By any reckoning, Siddharth Kara’s Sex Trafficking: Inside the Business of Modern Slavery is a deeply disturbing book. Most of us accept that the world’s oldest profession is here to stay but these revelations of the staffing methods of Mumbai’s industrial brothels defy belief and humanity.

The atrocity this week in Chhattisgarh, where 76 Indian police officers were slaughtered in an ambush by Naxalite insurgents, was also deeply disturbing.

The connections between these chronic fault lines in India’s urban and rural environments are part surprising, part predictable and maybe contentious.

The surprise, to an outsider, is the Nepal connection. It’s well known that the Naxalites are described as “Maoist”, as their ideals (and perhaps weapons) are sourced from the movement responsible for a decade of conflict in Nepal.

Less widely known is that a significant proportion of the 30,000 Nepalese sex workers in Mumbai have been trafficked from a single district not far from Katmandu. Kara follows up his research in Mumbai by visiting Sindhupalchok, discovering that the district was firmly under Maoist control before the eventual political settlement in Nepal.
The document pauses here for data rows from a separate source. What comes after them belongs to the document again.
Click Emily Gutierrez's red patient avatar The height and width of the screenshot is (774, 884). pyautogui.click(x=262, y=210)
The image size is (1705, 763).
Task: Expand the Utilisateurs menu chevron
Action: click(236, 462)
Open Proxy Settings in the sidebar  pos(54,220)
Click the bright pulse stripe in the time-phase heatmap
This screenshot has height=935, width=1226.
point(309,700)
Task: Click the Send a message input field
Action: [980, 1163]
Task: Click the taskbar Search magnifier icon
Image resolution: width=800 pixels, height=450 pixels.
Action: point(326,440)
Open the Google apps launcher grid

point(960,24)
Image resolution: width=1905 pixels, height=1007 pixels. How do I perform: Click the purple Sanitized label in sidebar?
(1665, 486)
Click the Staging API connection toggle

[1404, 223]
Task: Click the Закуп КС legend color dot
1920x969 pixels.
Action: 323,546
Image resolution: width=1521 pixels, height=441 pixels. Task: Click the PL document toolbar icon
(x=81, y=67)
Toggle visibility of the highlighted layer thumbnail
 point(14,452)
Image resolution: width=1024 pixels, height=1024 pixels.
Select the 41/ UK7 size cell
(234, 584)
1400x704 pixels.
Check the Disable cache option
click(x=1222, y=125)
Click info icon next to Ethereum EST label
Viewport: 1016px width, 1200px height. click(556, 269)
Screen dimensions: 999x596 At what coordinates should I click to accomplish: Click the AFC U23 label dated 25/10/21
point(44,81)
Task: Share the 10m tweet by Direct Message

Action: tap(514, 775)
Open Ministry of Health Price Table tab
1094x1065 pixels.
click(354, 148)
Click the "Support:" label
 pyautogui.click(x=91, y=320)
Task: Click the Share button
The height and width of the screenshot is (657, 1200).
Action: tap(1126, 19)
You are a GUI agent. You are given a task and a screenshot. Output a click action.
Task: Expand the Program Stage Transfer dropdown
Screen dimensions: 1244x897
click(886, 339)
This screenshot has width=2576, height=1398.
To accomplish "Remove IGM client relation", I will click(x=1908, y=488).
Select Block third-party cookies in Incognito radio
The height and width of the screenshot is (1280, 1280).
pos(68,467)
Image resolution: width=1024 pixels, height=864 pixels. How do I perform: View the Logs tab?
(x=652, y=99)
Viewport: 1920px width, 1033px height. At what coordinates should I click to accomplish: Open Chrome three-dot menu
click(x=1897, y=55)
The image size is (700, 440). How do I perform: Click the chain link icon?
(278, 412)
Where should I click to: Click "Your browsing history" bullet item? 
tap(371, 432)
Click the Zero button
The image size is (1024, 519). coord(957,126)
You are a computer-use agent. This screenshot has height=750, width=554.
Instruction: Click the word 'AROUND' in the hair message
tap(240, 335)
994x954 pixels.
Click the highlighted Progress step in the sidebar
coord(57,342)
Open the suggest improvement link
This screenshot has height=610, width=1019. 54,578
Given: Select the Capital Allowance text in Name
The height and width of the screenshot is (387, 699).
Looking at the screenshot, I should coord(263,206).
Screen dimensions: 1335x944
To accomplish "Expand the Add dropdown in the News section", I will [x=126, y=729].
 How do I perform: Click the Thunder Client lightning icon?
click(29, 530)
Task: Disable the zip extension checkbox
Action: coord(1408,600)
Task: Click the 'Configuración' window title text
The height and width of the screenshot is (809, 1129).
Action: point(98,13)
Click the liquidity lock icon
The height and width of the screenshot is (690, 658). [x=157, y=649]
A more predictable connection is the substandard performance of the Indian police. In Mumbai they have consistently failed to enforce the Immoral Trafficking and Prevention Act. Bribes paid by brothel-keepers count for more than the rights of teenage girls that have been purchased with as much dignity as imported poultry.

In Chhattisgarh and the neighbouring states of the Red corridor, the police are considered to have been compliant in the sustained exclusion of low caste dalits and adivasis from economic development.

For those seeking more sweeping explanations, the cross-border transfer of ideas and people that fuels the troubles in Mumbai and Chhattisgarh inevitably conjure the G word – globalisation. Can globalisation be blamed for human trafficking and rural insurgency?

Siddharth Kara is in no doubt that globalisation has “helped make present day slaves easy to procure, easy to transport and easy to exploit.” He blames the era of IMF-inspired economic globalisation for the extreme poverty that fuels sex trafficking.

Many minority rights campaigners in India would take a similar view of the Naxalite rebellion. Globalisation has enabled disproportionate influence of corporations to displace millions of poor households for mining, hydro and other industrial projects.

I’m less convinced. Kara’s visit to Sindhupalchok prompted a reflection that “no discovery shocked me more” than how the extremes of gender discrimination place female children in the front line of extreme poverty. And injustice within the Red corridor may be rooted in India’s continuing struggle to shake off the bonds of the caste system.

In beating its ruthless path to wider inequality, globalisation preys on these deep cultural fractures, aggravating their consequences. But it does not create them. We would be wise to concentrate on managing the faults of globalisation rather than fruitless dreams of putting the lid on it.